Function pointers in C can be used to perform object-oriented programming in C.

For example, the following lines is written in C:

String s1 = newString();
s1->set(s1, "hello");

Yes, the -> and the lack of a new operator is a dead give away, but it sure seems to imply that we're setting the text of some String class to be "hello".

By using function pointers, it is possible to emulate methods in C.

How is this accomplished?

The String class is actually a struct with a bunch of function pointers which act as a way to simulate methods. The following is a partial declaration of the String class:

typedef struct String_Struct* String;

struct String_Struct
{
    char* (*get)(const void* self);
    void (*set)(const void* self, char* value);
    int (*length)(const void* self);
};

char* getString(const void* self);
void setString(const void* self, char* value);
int lengthString(const void* self);

String newString();

As can be seen, the methods of the String class are actually function pointers to the declared function. In preparing the instance of the String, the newString function is called in order to set up the function pointers to their respective functions:

String newString()
{
    String self = (String)malloc(sizeof(struct String_Struct));

    self->get = &getString;
    self->set = &setString;
    self->length = &lengthString;

    self->set(self, "");

    return self;
}

For example, the getString function that is called by invoking the get method is defined as the following:

char* getString(const void* self_obj)
{
    return ((String)self_obj)->internal->value;
}

One thing that can be noticed is that there is no concept of an instance of an object and having methods that are actually a part of an object, so a "self object" must be passed in on each invocation. (And the internal is just a hidden struct which was omitted from the code listing earlier -- it is a way of performing information hiding, but that is not relevant to function pointers.)

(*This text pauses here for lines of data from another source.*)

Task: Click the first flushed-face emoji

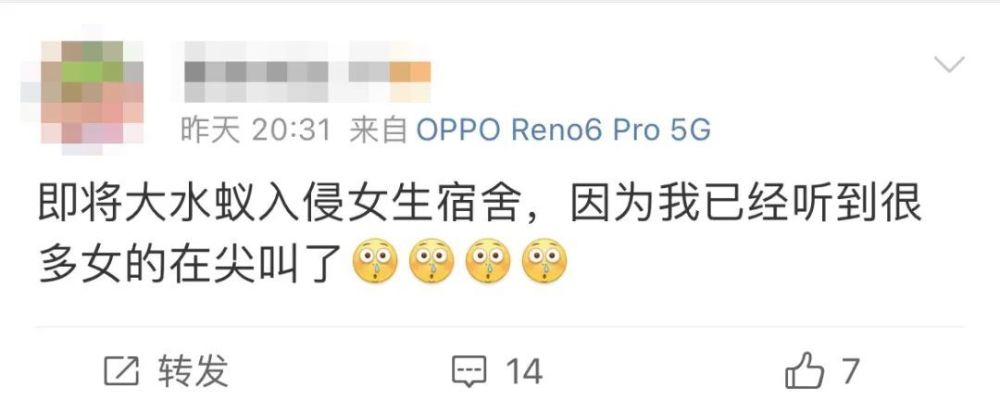Action: click(375, 262)
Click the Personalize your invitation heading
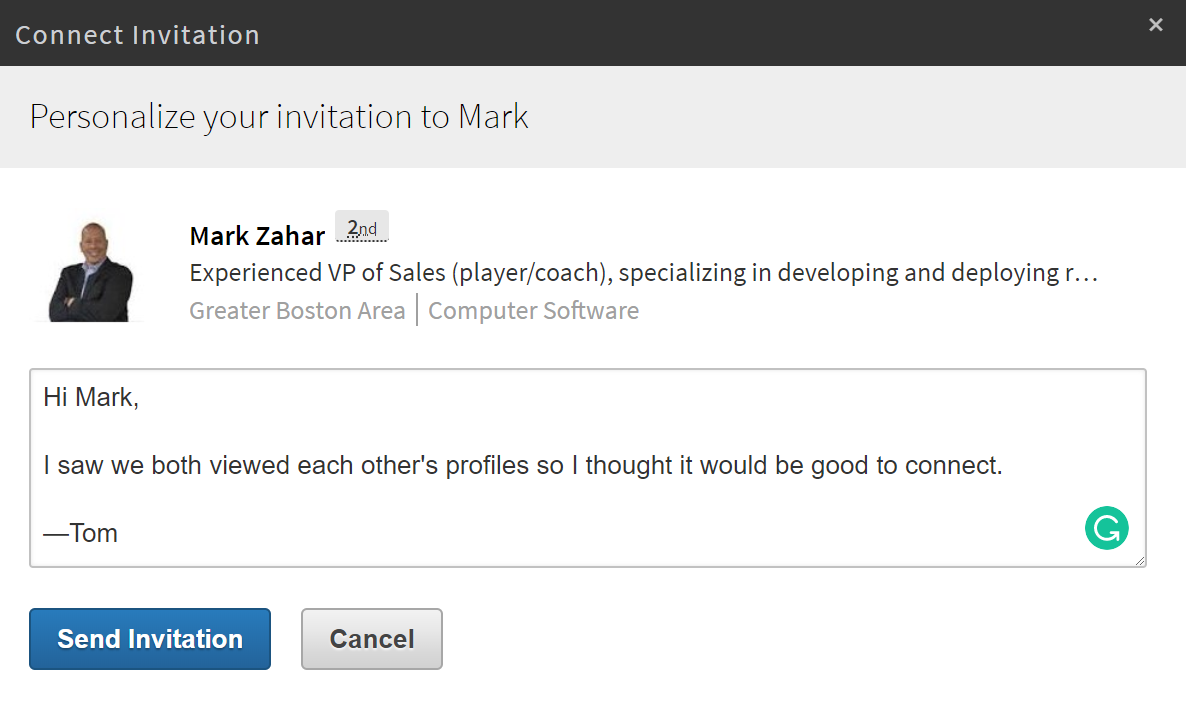The image size is (1186, 704). (x=279, y=117)
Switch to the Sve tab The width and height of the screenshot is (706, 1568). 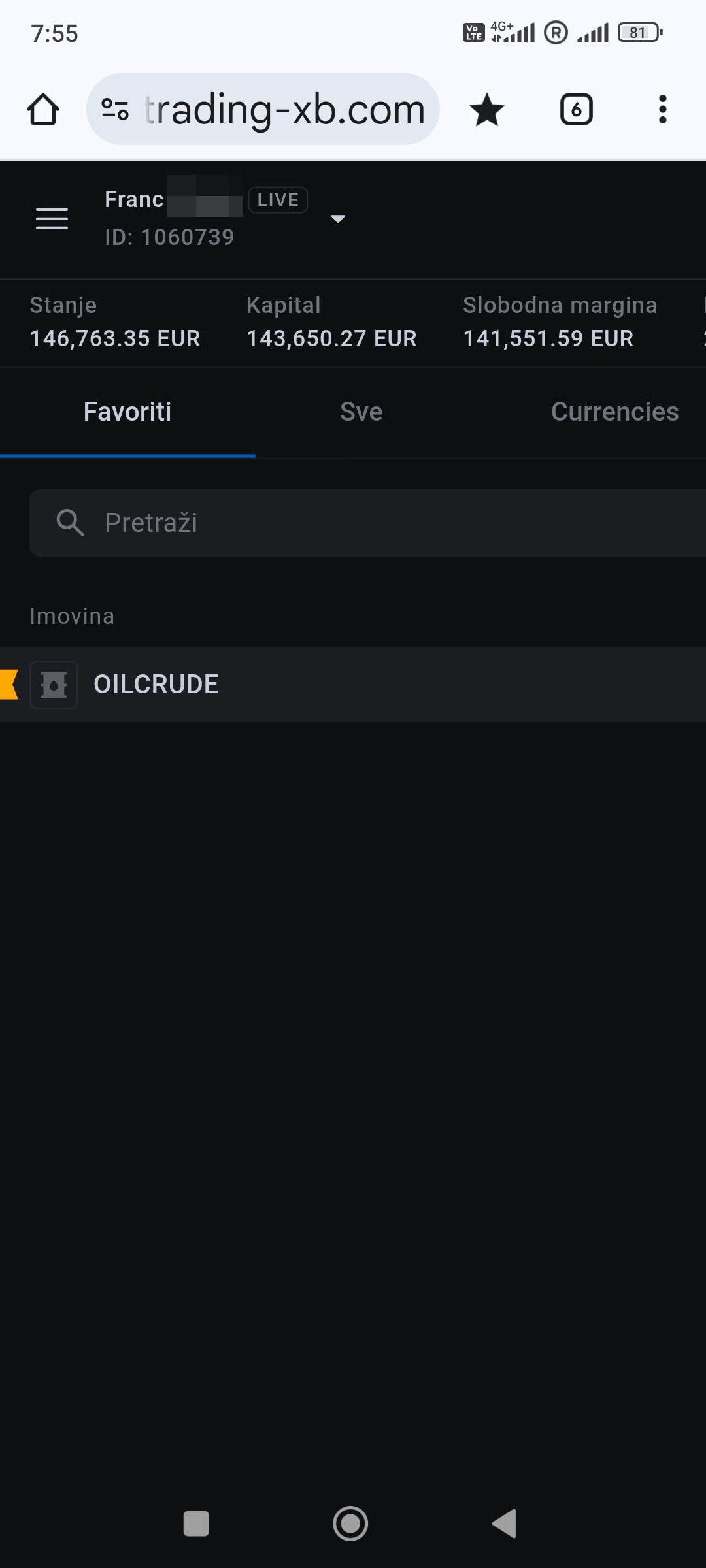click(361, 412)

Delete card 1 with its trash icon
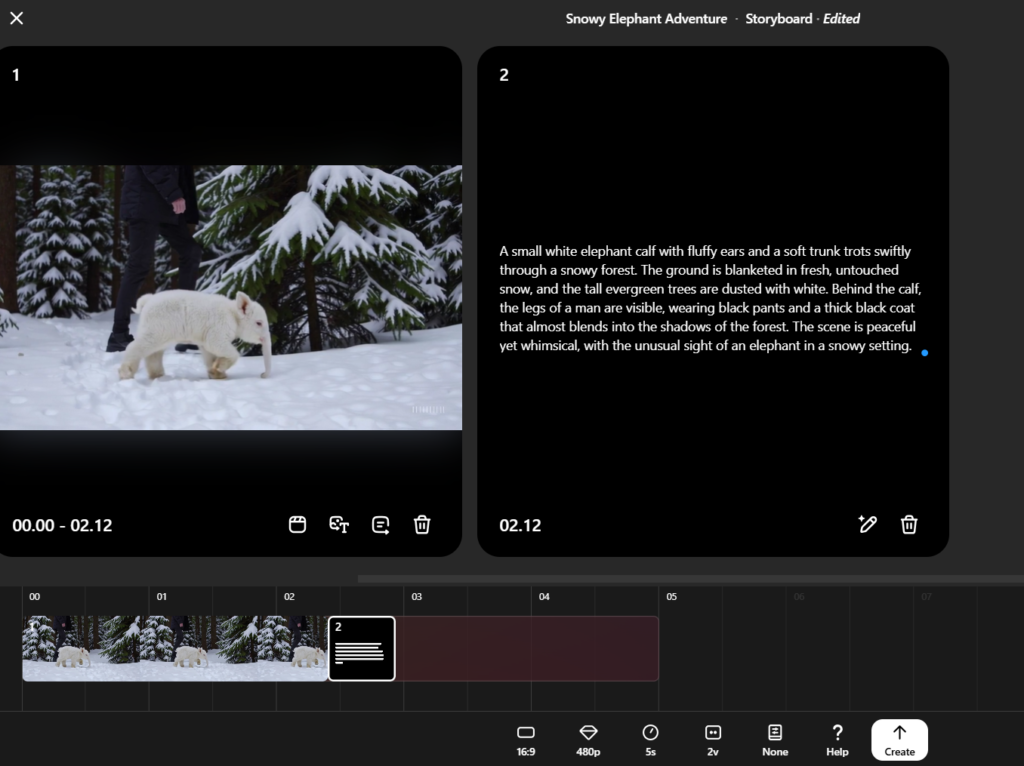pos(422,524)
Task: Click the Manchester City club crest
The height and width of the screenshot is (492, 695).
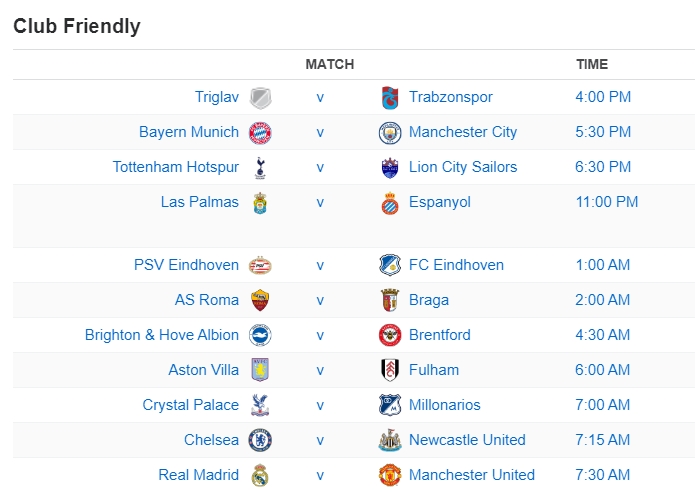Action: click(x=390, y=133)
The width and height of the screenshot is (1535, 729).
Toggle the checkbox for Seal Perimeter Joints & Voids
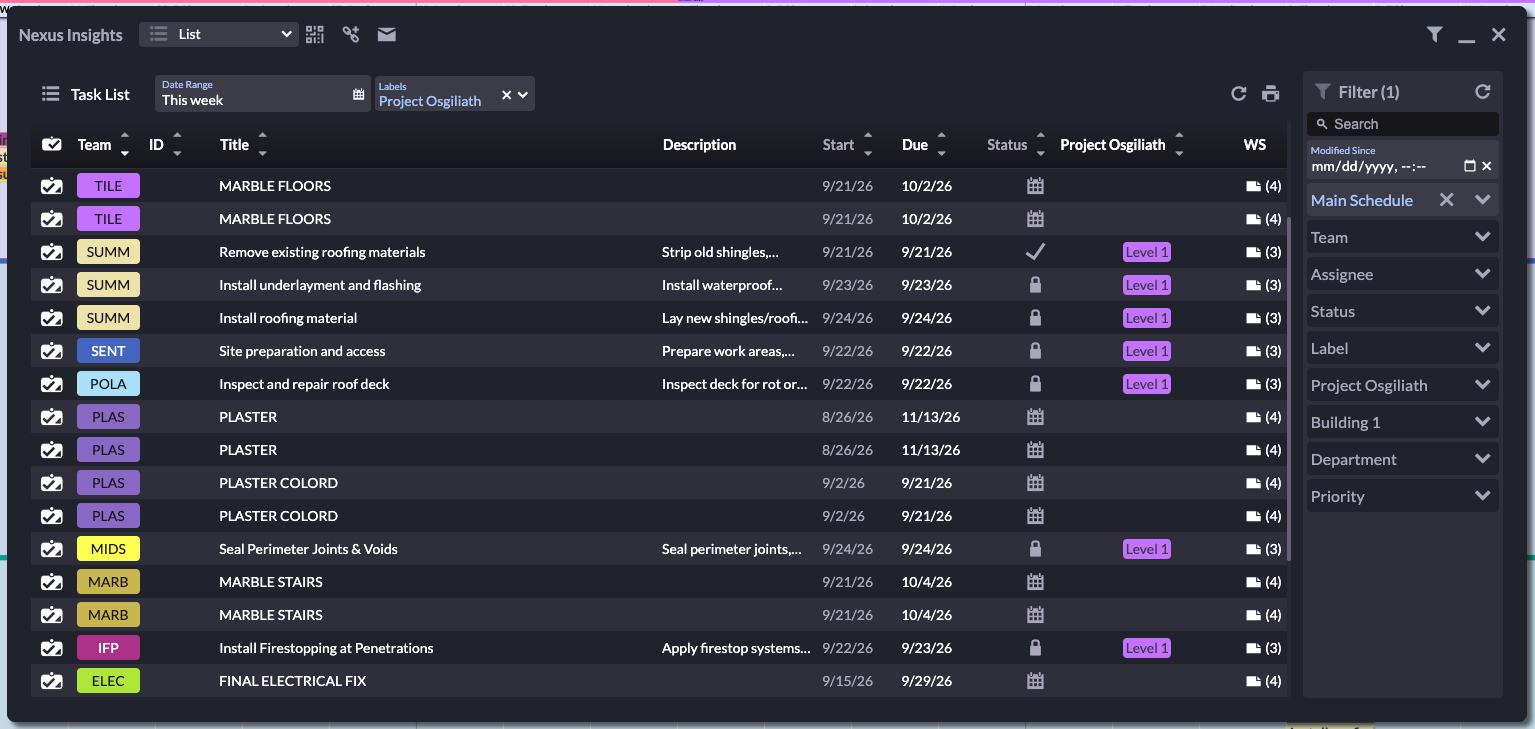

So, rather than being able to do s1->set("hello");, one must pass in the object to perform the action on s1->set(s1, "hello").

With that minor explanation having to pass in a reference to yourself out of the way, we'll move to the next part, which is inheritance in C.

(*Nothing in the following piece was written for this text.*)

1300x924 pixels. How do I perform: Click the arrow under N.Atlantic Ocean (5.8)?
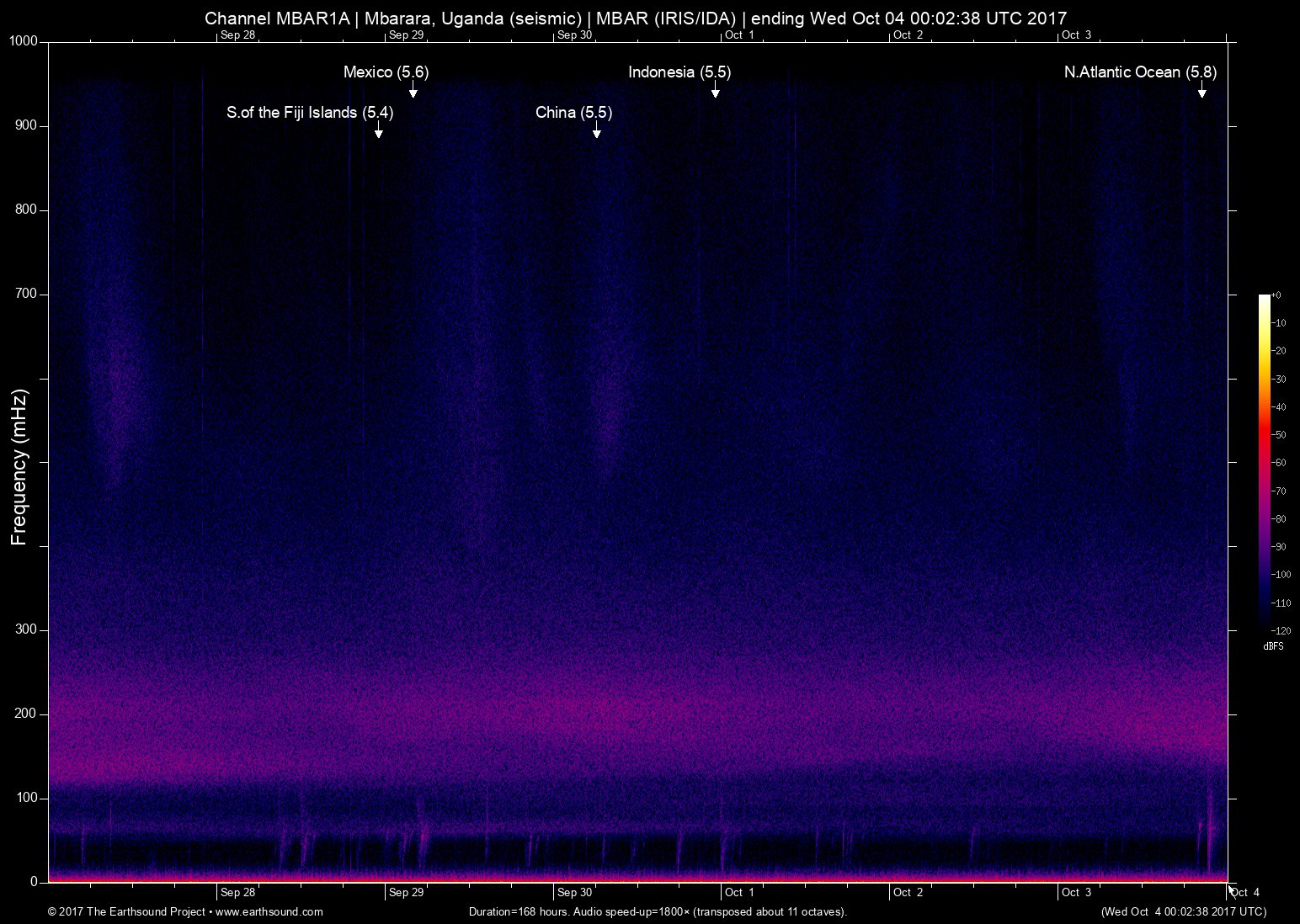1201,91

Let's say we want to make a subclass of String, say an ImmutableString. In order to make the string immutable, the set method will not be accessible, while maintaining access to get and length, and force the "constructor" to accept a char*:

typedef struct ImmutableString_Struct* ImmutableString;

struct ImmutableString_Struct
{
    String base;

    char* (*get)(const void* self);
    int (*length)(const void* self);
};

ImmutableString newImmutableString(const char* value);

Basically, for all subclasses, the available methods are once again function pointers. This time, the declaration for the set method is not present, therefore, it cannot be called in a ImmutableString.

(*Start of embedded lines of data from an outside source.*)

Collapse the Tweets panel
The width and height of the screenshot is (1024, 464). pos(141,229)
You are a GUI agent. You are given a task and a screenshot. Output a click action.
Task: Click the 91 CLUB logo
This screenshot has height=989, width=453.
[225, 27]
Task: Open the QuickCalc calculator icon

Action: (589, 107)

As for the implementation of the ImmutableString, the only relevant code is the "constructor" function, the newImmutableString:

ImmutableString newImmutableString(const char* value)
{
    ImmutableString self = (ImmutableString)malloc(sizeof(struct ImmutableString_Struct));

    self->base = newString();

    self->get = self->base->get;
    self->length = self->base->length;

    self->base->set(self->base, (char*)value);

    return self;
}

In instantiating the ImmutableString, the function pointers to the get and length methods actually refer to the String.get and String.length method, by going through the base variable which is an internally stored String object.

The use of a function pointer can achieve inheritance of a method from a superclass.

We can further continue to polymorphism in C.

If for example we wanted to change the behavior of the length method to return 0 all the time in the ImmutableString class for some reason, all that would have to be done is to:

  1. Add a function that is going to serve as the overriding length method.
  2. Go to the "constructor" and set the function pointer to the overriding length method.

Adding an overriding length method in ImmutableString may be performed by adding an lengthOverrideMethod:

int lengthOverrideMethod(const void* self)
{
    return 0;
}

Then, the function pointer for the length method in the constructor is hooked up to the lengthOverrideMethod:

ImmutableString newImmutableString(const char* value)
{
    ImmutableString self = (ImmutableString)malloc(sizeof(struct ImmutableString_Struct));

    self->base = newString();

    self->get = self->base->get;
    self->length = &lengthOverrideMethod;

    self->base->set(self->base, (char*)value);

    return self;
}

Now, rather than having an identical behavior for the length method in ImmutableString class as the String class, now the length method will refer to the behavior defined in the lengthOverrideMethod function.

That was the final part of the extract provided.